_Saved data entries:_
• • • • •
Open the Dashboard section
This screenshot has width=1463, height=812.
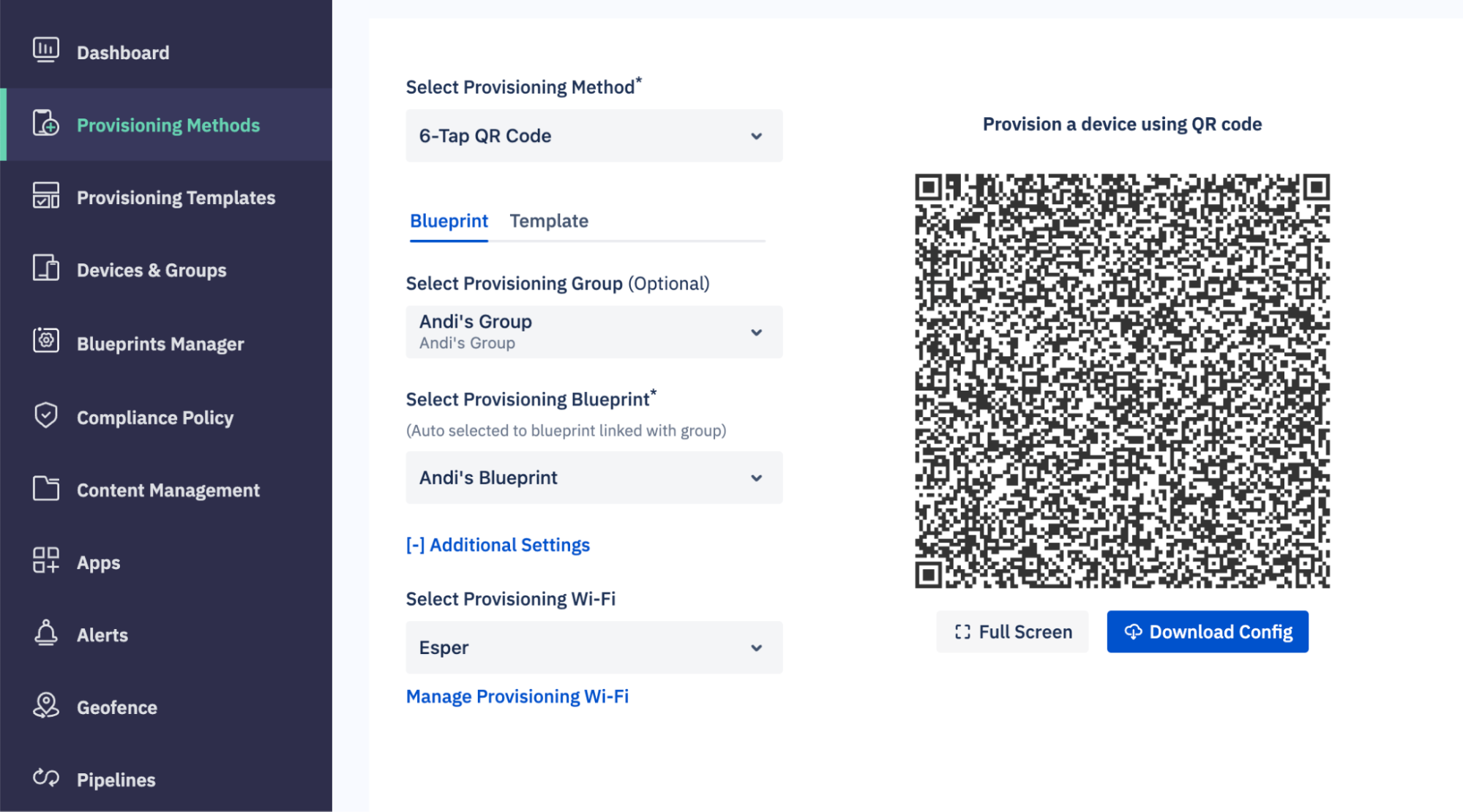[x=123, y=52]

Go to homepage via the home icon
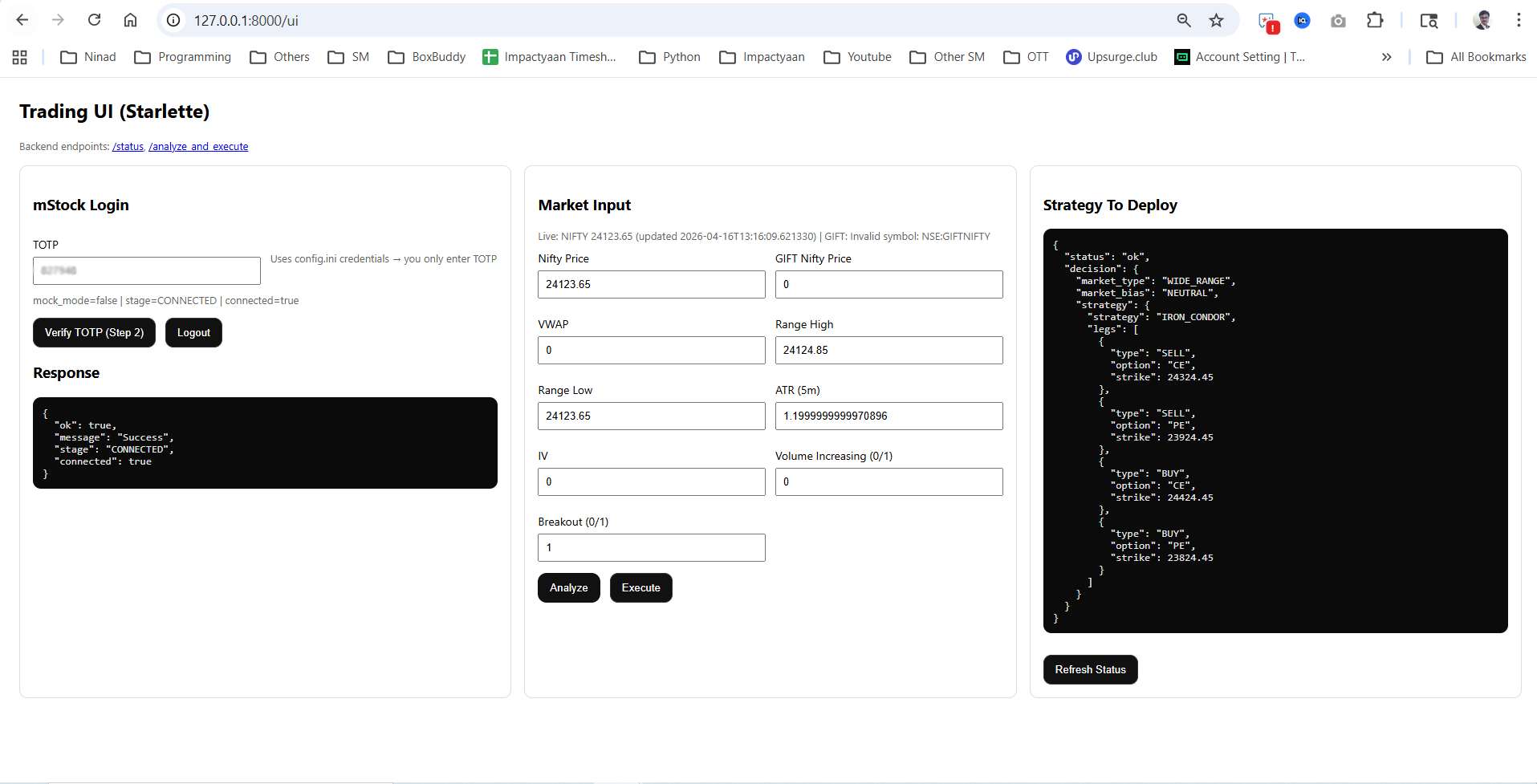point(130,20)
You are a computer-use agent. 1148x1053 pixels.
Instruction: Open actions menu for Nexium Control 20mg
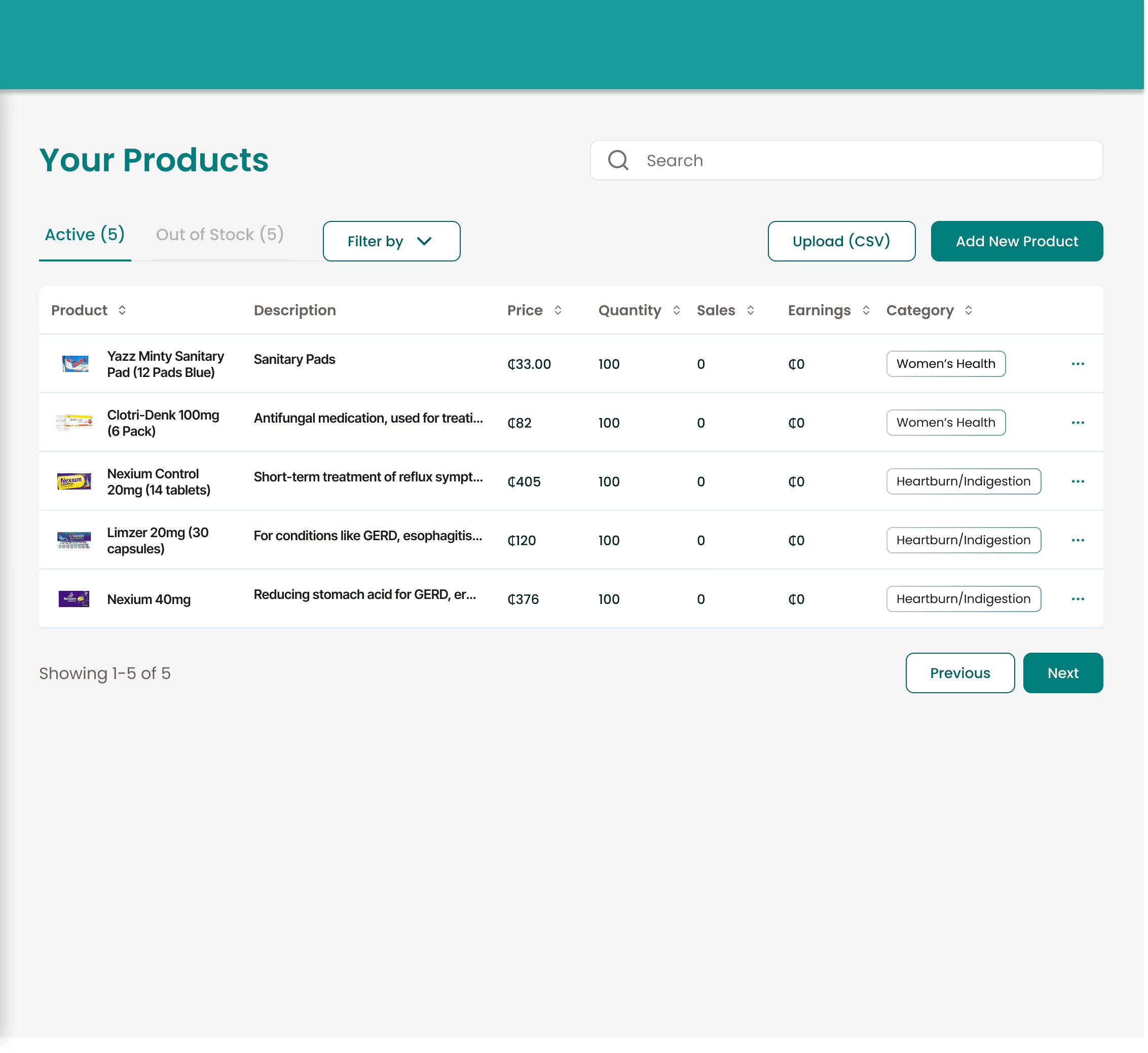tap(1078, 481)
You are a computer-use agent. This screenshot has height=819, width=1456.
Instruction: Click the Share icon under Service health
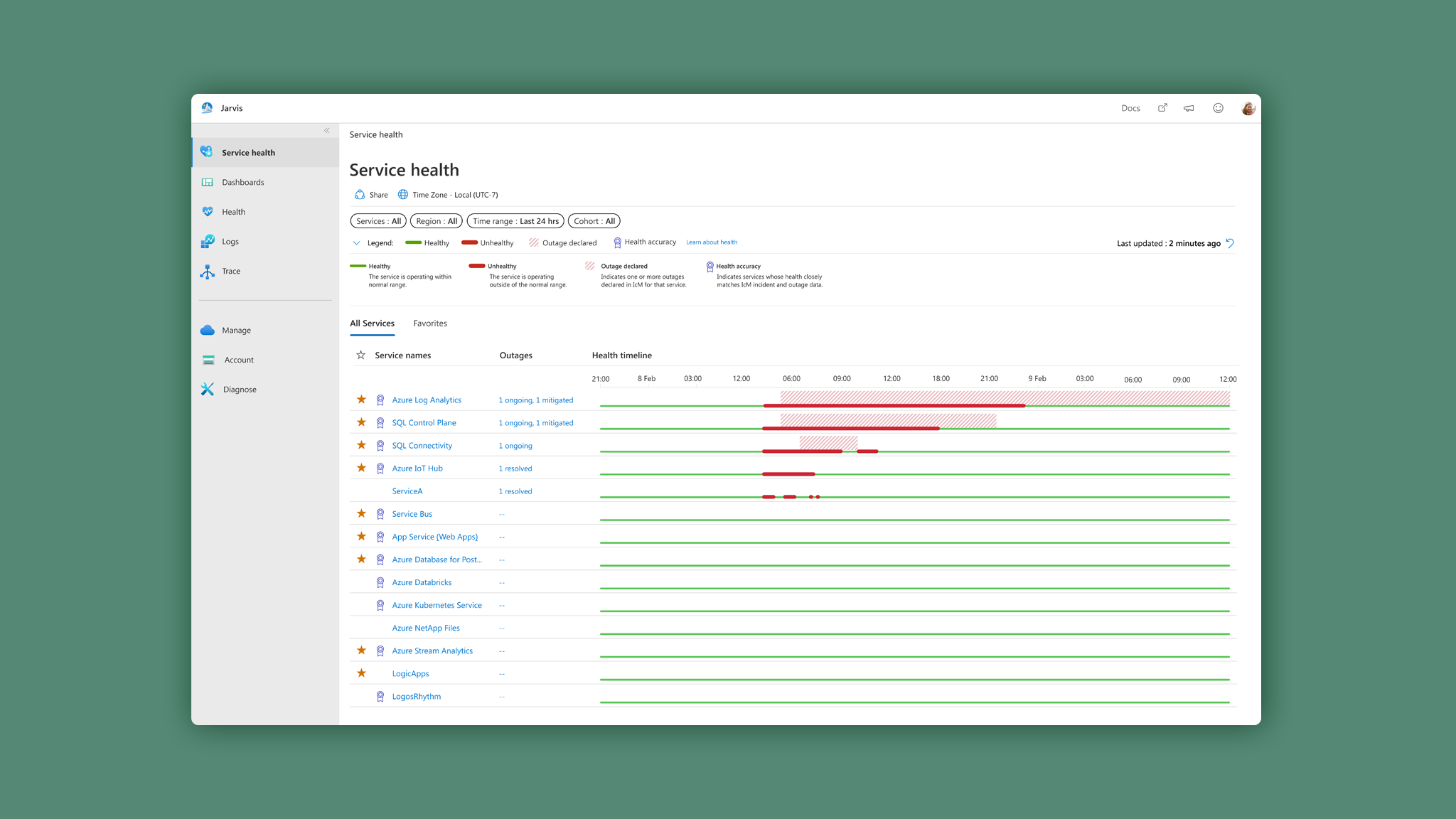360,195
• • • • •
_Required work:_
An exact copy of the data above is required, printed without its pictures.

_Written answer:_
Open the Dashboard section
This screenshot has width=1463, height=812.
[x=123, y=52]

Go to homepage via the home icon
point(130,20)
You are a computer-use agent. 1148x1053 pixels.
Instruction: Open actions menu for Nexium Control 20mg
tap(1078, 481)
You are a computer-use agent. This screenshot has height=819, width=1456.
Instruction: Click the Share icon under Service health
360,195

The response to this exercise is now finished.